As long as hostile censors muzzle truth there is no use in discussing the European military situation. Where the ingenuity of American newspaper men has failed it would be presumptuous for any one to try.
But the question, Why are we at war? can be answered fairly well by anybody conversant with the facts of the European situation.
We are not at war because the Emperor, as war lord, has sent out word to his legions to begin a war of world-wide aggression, carrying into its vortex intellectual Germany, notwithstanding all her peaceful aspirations.
I may fairly claim to be a representative of that intellectual Germany which comes in now for a good deal of sympathy, but I must own that intellectual Germany, as far as I know about her, thoroughly approves of the Emperor's present policy.
She approves of it not on the principle merely ”Right or wrong, my country”; she does so because she knows that war has become inevitable, and that we must face that ordeal when we are ready for it, not at the moment most agreeable to our enemies. If intellectual Germany wants to develop the moral and intellectual qualities of the German people she can do so only if there is peace--real peace--not endangered by the fear of some sudden and treacherous aggression.
We approve of the war because we realize that such a peace was no longer possible. Some of our critics are trying to show that we wanted a war, as we wanted the colonial empire of France.
We have, indeed, refused the demand made by England as the price for her neutrality--that we should not be allowed to take any part of France's colonial domains, even in case of complete victory.
We refused this stipulation, not because we were after those colonies, but because a so-called neutral power tried to impose conditions upon us she would never have dreamed of asking from France.
If we were hankering after conquest we would have made war long ago. We would have done so during the Morocco crisis, when Russia had not yet recovered from the j.a.panese war; when Turkey was still a mighty empire, ready to take our side, overawing the Balkan States and threatening Russia; when Rumania was our ally and when France, trying to swallow up the independent States of Morocco, but put herself morally in the wrong.
We refrained from war not because England supported France.

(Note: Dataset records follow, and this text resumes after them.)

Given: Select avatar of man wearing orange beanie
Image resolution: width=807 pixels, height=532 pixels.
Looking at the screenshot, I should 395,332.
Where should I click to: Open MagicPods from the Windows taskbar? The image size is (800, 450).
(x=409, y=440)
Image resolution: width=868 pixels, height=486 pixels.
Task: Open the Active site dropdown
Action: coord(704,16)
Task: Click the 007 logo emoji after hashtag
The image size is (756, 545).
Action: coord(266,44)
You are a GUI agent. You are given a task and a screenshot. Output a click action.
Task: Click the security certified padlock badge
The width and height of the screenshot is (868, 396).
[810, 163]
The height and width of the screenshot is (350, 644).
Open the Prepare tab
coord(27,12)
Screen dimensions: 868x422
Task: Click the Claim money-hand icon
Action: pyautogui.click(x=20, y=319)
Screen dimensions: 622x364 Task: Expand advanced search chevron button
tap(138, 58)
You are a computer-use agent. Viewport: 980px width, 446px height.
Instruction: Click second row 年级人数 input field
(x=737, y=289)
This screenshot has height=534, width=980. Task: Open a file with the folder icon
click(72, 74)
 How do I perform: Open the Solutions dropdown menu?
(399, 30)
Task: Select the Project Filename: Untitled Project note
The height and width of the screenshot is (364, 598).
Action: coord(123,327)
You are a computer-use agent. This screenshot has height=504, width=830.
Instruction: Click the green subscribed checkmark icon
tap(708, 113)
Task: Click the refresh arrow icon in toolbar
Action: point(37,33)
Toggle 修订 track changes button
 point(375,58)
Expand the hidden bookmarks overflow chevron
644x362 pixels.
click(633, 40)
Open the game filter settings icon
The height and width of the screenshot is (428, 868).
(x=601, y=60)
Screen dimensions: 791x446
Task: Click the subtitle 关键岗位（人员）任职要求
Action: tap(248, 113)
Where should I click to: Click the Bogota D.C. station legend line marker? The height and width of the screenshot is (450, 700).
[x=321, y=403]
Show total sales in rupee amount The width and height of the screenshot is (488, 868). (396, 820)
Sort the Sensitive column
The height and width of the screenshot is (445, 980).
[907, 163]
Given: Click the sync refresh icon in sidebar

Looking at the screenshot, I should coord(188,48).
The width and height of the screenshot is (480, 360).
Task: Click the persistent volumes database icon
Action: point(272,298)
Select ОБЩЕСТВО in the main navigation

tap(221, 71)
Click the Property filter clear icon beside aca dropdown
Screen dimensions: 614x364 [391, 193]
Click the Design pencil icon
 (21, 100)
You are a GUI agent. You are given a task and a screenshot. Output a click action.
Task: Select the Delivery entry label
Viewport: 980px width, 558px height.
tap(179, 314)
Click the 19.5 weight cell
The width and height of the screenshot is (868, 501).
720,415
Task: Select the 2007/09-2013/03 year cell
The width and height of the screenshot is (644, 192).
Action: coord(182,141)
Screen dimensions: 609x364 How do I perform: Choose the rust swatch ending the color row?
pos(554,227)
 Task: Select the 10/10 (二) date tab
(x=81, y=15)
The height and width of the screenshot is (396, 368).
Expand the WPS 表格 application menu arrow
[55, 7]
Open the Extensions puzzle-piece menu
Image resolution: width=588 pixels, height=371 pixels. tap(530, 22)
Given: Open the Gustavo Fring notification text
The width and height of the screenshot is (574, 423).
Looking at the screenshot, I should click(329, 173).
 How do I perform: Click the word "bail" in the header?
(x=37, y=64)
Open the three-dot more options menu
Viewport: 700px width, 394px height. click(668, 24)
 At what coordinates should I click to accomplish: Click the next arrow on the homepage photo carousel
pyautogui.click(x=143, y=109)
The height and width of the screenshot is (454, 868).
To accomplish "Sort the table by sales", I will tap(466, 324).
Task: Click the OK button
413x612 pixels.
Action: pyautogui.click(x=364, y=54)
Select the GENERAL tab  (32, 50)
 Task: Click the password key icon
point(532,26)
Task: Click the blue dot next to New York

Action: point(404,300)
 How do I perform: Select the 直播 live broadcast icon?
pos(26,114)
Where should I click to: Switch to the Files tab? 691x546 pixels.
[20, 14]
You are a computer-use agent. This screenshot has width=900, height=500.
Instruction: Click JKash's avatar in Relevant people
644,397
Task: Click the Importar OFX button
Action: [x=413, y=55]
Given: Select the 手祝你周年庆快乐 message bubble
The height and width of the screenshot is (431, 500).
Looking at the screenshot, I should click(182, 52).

The developments of the last week have shown that we are ready to face England, too, when needs must be. We decided for peace because we were convinced that no amount of colonial aggrandizement could compensate us for the dangers and horrors of a big European war.
Our diplomatic methods during those days may have been brusque and annoying, but our aim was peace. Though we are held up continually as the disturber of European peace, driven on by a mad desire for territorial aggrandizement, we are the only big European nation which has not increased her territory during the last twenty-five years.
Russia tried to steal the Far East and is now going half shares with England in Persia. England annexed the Boer republics and is playing with Russia for the Persian States.
France has taken Morocco; Italy, Tripoli; Austria-Hungary has formally annexed Bosnia.
Even little Servia, who is praised just now as the most just and G.o.d-fearing nation, has succeeded in wresting a large part of Macedonia, inhabited by Bulgarians, from her Bulgarian allies.
The only conquest we went in for was an exchange of a strip of West Africa, which we got from France as a kind of hush money, for her Morocco policy, England, Italy, and Spain having taken their payment in advance.
We have led no war of aggression for new territories, and we are held up to moral contempt by all those nations who have taken their shares.
We went to war because we had to keep faith with Austria. We do not and we did not approve of every step our ally has taken. But our idea of a faithful alliance is not that you can chuck your partner whenever he has made a mistake, but that you must stick to him through good and evil.
You may upbraid him privately if you dislike his methods; you may give him a fair warning, but as long as your bargain exists you must stick to it.